Paired pedigree and genotype data files are loaded via the 'Load Pedigree' followed by 'Load Genotype' buttons.

On loading the pedigree data the pedigree structure is displayed (a single 'dummy' marker is reported in the absence of real genotype data). Any fatal errors in the data format or pedigree structure will cause loading to fail, with errors reported to the screen and optionally saved to file.

When the genotype file is loaded the file is parsed and checked for validity. Again any fatal errors in the data format will cause loading to fail, with errors reported to the screen and optionally saved to file. Only markers with 2 or 3 alleles are analysed. An information panel details the data files loaded and counts of individuals, markers and errors.
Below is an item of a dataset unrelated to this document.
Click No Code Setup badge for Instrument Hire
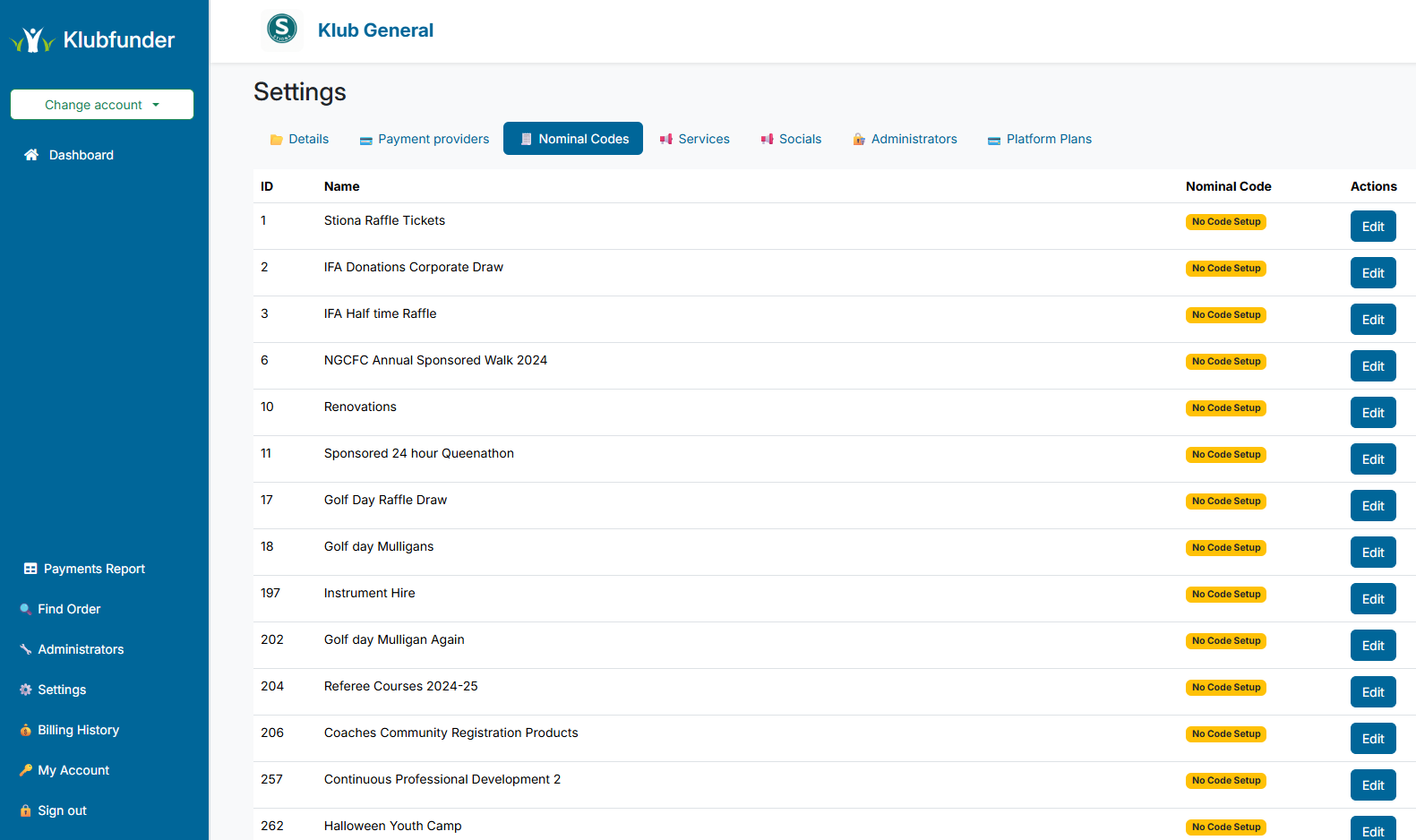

Data parsing can be slow for very large data sets (see Large Data Sets).

Reloading Data

A new genotype file can be loaded at any point without reloading a pedigree. Reloading will destroy all current work, which should have been saved prior to reloading (see Saving Cleaned Data). Loading a new Pedigree file removes both the current pedigree and genotype data.

File Formats

Data is loaded as separate Pedigree and Genotype text files.

Pedigree File Format

ma1[SPACE] 0[SPACE] 0[SPACE] F[SPACE]  [CR]
pa1 0 0 M  
bob pa1 ma1 M 001
bill pa1 ma1 M 001
ma2 0 0 F  
jill pa1 ma1 F 002
gus pa1 ma2 M 003

notes

  • Each line represents   individualID | sireID | damID | sex(M/F/U) | [litterID]
  • All four values are required (lines without four or five values are ignored)
  • Values are separated by white space
  • Individuals should have unique names (with no spaces)
  • unknown parentIDs must be recorded as '0' (zero)
  • An optional fifth column can be added with a litterID (again with no spaces)
  • various pedigree inconsistencies (e.g. female sires, pedigree loops) will be detected and reported, and require fixing before the pedigree can be used

Genotype File Format

ma1[SPACE] IQ[SPACE] A[SPACE] A[CR]
pa1 IQ T T
bob IQ A T
bill IQ A ?
ma1 eyes A A
pa1 eyes G
bob eyes A G
bill eyes ?
ma1 sexL C C
pa1 sexL A Y-null
bob sexL ?
bill sexL Y-null ?
bill sexL Y-null

notes

  • Each line represents:   IndividualID | MarkerID | allele1 | allele2
  • Lines with fewer than 3 values are ignored (as there is no genotype information presented)
  • Values are separated by white space
  • There is no significance in the order of alleles
  • '?' indicates allele value unknown
  • A single allele value is interpreted as homozygous
  • Alleles should be recorded as single letter nucleotide codes
  • Only bi-allelic SNPs are valid (plus the possibility of sex-linkage)
  • Sex-linked genotypes should have a null marker (e.g. 'Y', 'W', 'Y-null', 'null')
    asserted in the heterogametic individuals,
    and care taken not to assert homozygosity for this
    (i.e. the last line above is wrong).
  • Duplicate genotype entries are reported as fatal errors
  • Markers with fewer than 2 or more than 3 alleles are ignored (with warnings)